◆ TASK OBJECTIVE: Please print the entries below exactly, from the line with "Task: Open Утилиты Wise tools icon" through the line with "Task: Toggle keyboard language RUS indicator", including both of those lines and leaving out all others.

◆ THE DATA:

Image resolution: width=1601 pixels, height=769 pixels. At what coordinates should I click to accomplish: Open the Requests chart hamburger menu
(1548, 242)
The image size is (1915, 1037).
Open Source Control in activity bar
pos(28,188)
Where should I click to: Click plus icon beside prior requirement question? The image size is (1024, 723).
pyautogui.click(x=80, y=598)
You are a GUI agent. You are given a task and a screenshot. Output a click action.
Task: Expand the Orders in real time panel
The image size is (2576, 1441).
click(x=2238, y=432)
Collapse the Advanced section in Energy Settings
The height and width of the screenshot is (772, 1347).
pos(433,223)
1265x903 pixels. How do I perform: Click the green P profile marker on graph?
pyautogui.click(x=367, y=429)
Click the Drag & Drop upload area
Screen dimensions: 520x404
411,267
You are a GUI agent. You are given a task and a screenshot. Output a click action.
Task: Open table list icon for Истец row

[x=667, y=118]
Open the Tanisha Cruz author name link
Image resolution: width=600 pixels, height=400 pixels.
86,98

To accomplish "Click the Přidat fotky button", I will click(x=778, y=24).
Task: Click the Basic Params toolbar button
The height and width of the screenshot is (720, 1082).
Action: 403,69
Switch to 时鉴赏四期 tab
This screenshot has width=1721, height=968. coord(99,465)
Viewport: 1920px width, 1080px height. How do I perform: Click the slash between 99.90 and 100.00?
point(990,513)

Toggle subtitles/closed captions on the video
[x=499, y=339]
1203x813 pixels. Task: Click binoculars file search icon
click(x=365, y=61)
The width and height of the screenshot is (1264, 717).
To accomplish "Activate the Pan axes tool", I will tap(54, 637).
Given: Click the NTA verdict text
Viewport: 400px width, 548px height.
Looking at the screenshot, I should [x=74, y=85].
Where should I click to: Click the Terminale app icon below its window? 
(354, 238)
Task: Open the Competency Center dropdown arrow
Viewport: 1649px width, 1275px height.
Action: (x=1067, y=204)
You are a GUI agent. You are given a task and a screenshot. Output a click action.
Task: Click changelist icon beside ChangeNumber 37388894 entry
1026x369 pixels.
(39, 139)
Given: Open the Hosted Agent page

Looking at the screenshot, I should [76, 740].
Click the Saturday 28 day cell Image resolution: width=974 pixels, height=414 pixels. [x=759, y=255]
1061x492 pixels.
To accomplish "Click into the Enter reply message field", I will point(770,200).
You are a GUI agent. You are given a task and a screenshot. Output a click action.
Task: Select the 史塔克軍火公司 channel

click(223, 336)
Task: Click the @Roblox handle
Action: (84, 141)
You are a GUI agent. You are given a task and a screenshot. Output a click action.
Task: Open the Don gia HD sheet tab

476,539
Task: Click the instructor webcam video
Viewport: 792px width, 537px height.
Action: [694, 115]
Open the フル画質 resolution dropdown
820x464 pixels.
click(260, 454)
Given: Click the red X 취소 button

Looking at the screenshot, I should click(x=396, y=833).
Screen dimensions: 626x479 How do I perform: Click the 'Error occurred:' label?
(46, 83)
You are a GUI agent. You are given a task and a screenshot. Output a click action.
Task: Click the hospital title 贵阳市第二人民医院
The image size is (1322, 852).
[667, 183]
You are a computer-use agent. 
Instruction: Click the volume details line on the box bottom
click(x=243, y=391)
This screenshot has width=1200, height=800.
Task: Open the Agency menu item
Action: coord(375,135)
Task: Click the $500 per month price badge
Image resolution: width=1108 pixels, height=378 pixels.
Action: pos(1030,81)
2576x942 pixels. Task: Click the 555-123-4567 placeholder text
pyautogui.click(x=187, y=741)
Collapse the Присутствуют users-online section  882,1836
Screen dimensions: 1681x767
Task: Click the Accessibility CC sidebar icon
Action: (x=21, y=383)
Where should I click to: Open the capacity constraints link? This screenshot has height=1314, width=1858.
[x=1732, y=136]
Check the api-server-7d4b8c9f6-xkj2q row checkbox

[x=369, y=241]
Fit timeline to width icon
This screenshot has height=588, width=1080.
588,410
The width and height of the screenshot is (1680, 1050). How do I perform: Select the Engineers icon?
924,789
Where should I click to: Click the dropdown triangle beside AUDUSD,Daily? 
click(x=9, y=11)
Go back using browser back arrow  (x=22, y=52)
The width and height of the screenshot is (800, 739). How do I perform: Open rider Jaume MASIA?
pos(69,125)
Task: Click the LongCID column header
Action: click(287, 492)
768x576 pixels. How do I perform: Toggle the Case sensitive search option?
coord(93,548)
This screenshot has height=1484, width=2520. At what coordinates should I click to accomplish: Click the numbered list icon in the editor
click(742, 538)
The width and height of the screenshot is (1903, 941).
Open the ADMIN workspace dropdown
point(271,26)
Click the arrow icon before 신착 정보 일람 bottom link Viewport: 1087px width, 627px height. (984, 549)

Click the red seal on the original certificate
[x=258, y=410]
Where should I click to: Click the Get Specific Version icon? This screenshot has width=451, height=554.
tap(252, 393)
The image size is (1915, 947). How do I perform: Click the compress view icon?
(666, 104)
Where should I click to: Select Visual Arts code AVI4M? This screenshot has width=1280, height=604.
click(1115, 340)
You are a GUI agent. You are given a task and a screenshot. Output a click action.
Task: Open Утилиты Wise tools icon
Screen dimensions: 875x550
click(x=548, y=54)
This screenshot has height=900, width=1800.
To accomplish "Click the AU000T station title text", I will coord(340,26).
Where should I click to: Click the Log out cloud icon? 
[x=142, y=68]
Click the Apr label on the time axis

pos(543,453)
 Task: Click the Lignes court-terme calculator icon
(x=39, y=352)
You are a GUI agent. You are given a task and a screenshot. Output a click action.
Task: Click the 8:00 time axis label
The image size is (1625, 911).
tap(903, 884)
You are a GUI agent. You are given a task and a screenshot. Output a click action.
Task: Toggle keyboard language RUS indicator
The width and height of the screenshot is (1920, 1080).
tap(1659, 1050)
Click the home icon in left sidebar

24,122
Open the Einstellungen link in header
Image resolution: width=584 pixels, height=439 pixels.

◆ ANSWER TO THIS PROBLEM:
Task: Open Утилиты Wise tools icon
Screen dimensions: 875x550
click(x=548, y=54)
This screenshot has height=900, width=1800.
To accomplish "Click the AU000T station title text", I will coord(340,26).
Where should I click to: Click the Log out cloud icon? 
[x=142, y=68]
Click the Apr label on the time axis

pos(543,453)
 Task: Click the Lignes court-terme calculator icon
(x=39, y=352)
You are a GUI agent. You are given a task and a screenshot. Output a click action.
Task: Click the 8:00 time axis label
The image size is (1625, 911).
tap(903, 884)
You are a GUI agent. You are given a task and a screenshot. Output a click action.
Task: Toggle keyboard language RUS indicator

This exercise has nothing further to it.